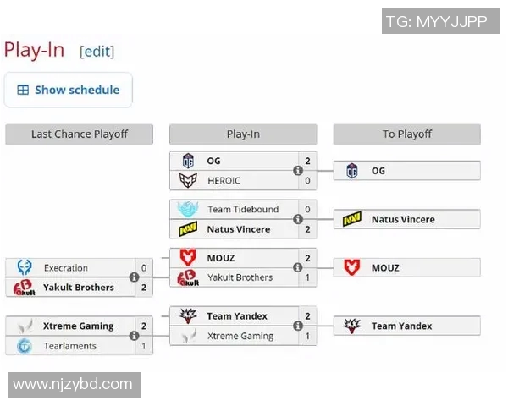Click the Execration team logo
508x406 pixels.
24,268
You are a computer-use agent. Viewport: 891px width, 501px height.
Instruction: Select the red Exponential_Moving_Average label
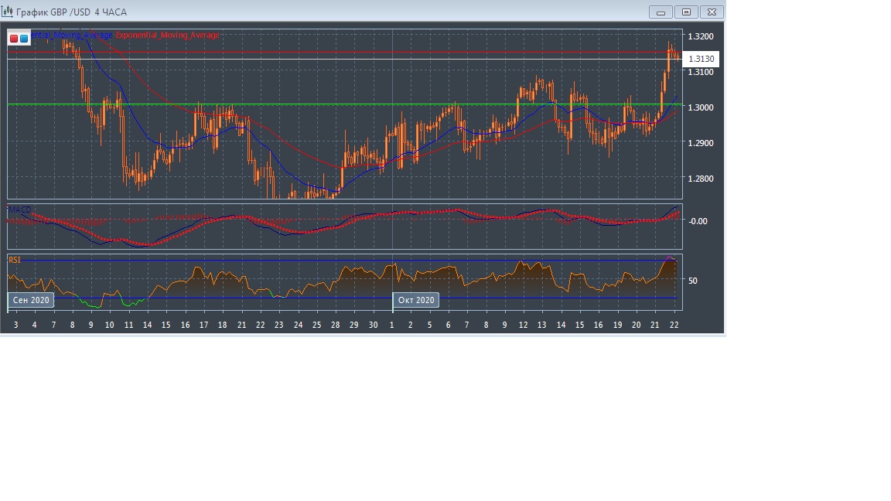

*****

Requirement: Only the lines from the line with "You are a computer-use" through the closing line of the data, both included, should be set down, exactly as written and without pictures.

Reply to the task:
You are a computer-use agent. Viewport: 891px width, 501px height.
Instruction: Select the red Exponential_Moving_Average label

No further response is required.